## Given request
Rewrite the stretch from the line containing "Image resolution: width=592" through the end of the data, replacing "cursor" with "pointer" and leaving everything else unchanged. Omit the pictures from your answer.
———
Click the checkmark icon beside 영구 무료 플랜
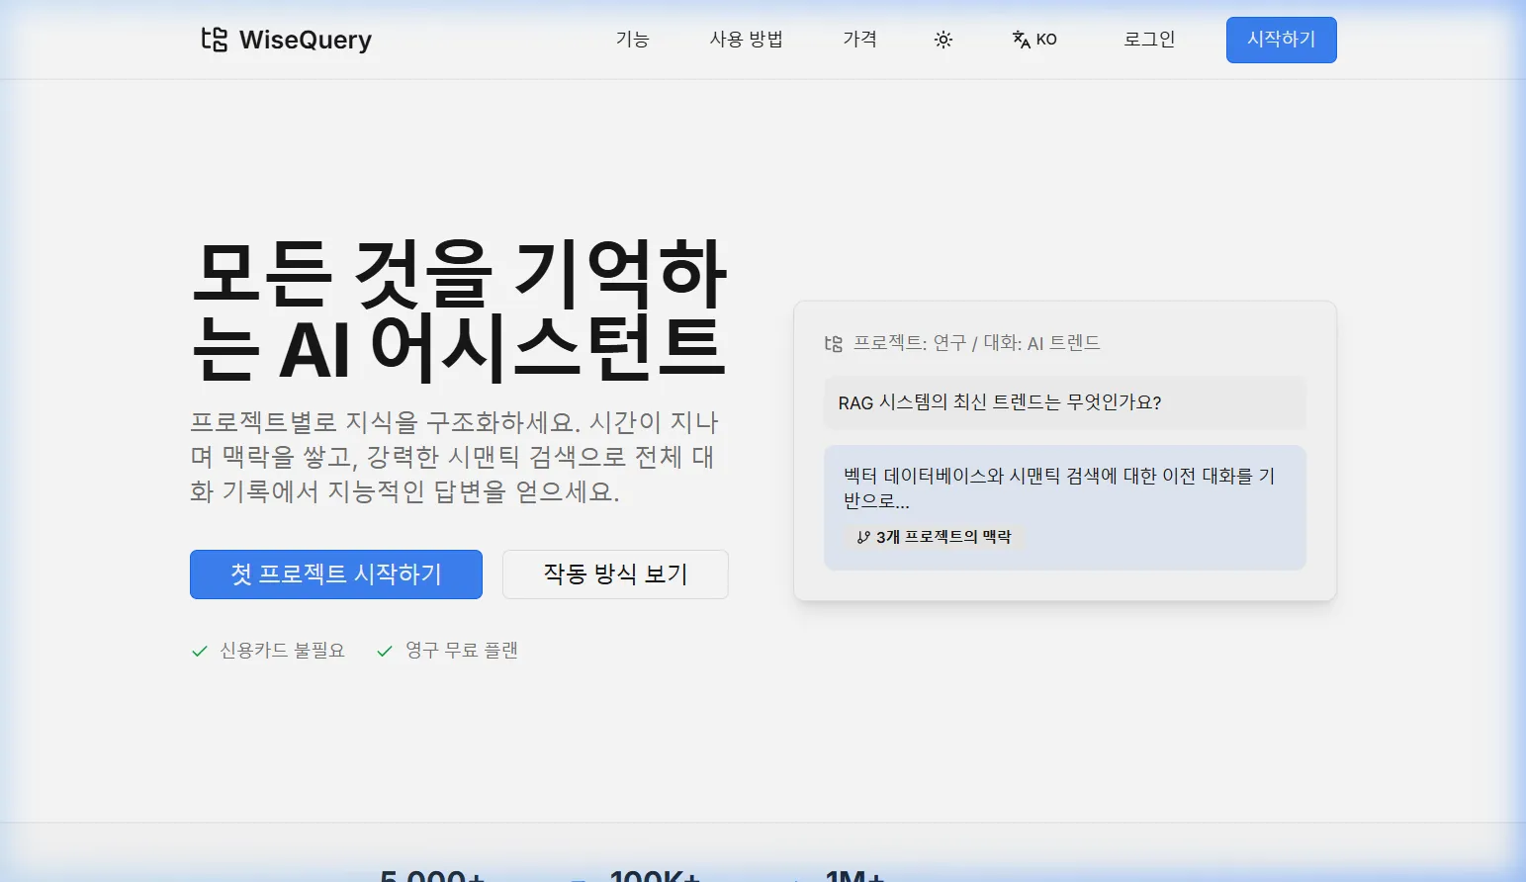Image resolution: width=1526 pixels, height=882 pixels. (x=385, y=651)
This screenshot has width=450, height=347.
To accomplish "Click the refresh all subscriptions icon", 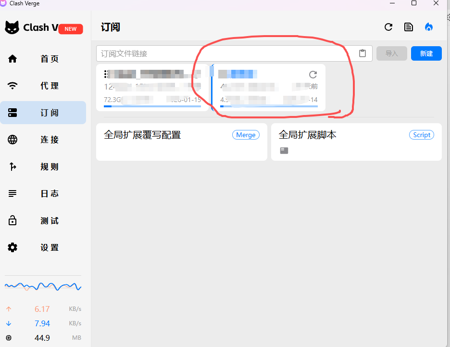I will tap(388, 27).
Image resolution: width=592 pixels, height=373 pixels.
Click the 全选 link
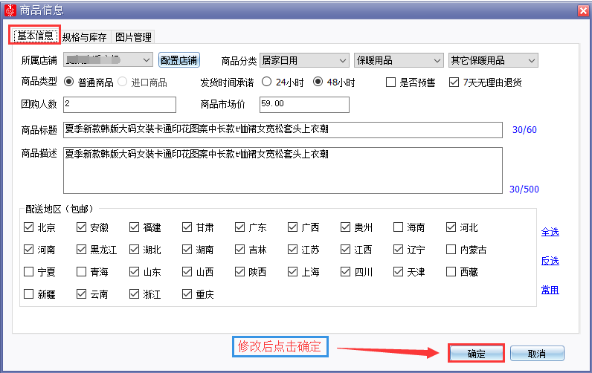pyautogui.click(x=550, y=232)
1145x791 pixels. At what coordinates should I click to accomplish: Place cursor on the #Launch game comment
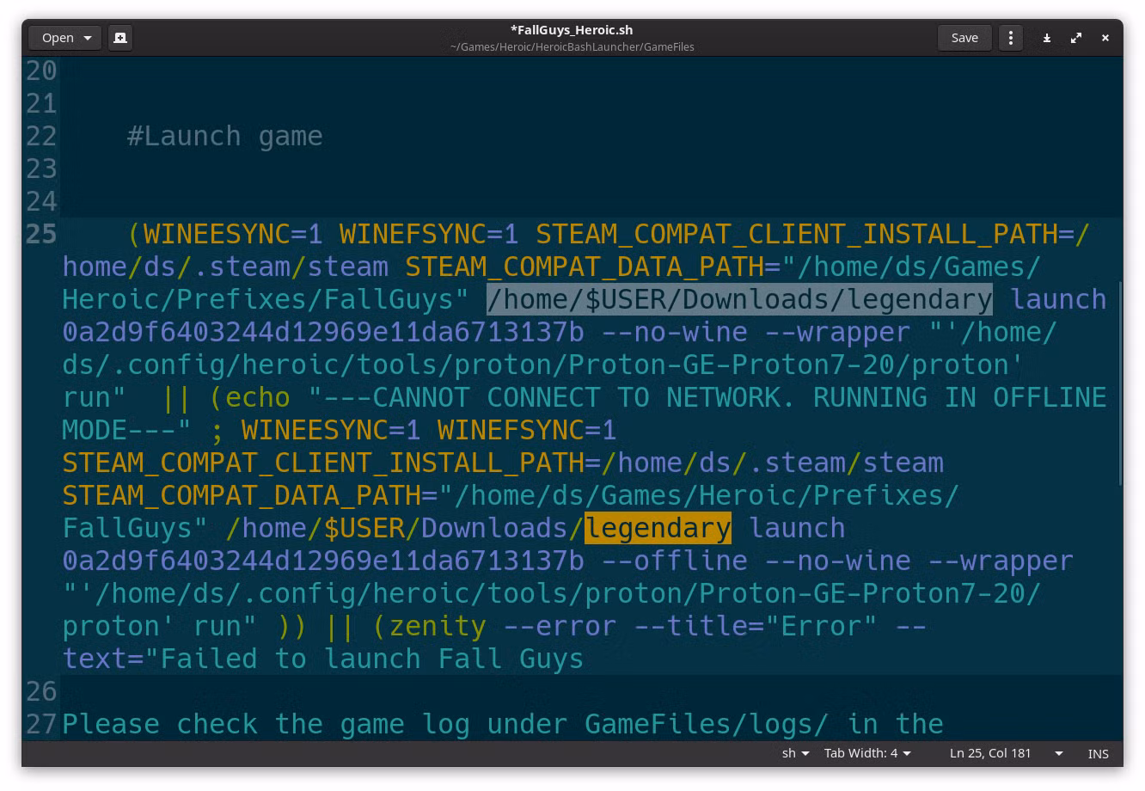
———
## Task output
Image resolution: width=592 pixels, height=373 pixels.
Click the 全选 link
pyautogui.click(x=550, y=232)
1145x791 pixels. At what coordinates should I click to accomplish: Place pointer on the #Launch game comment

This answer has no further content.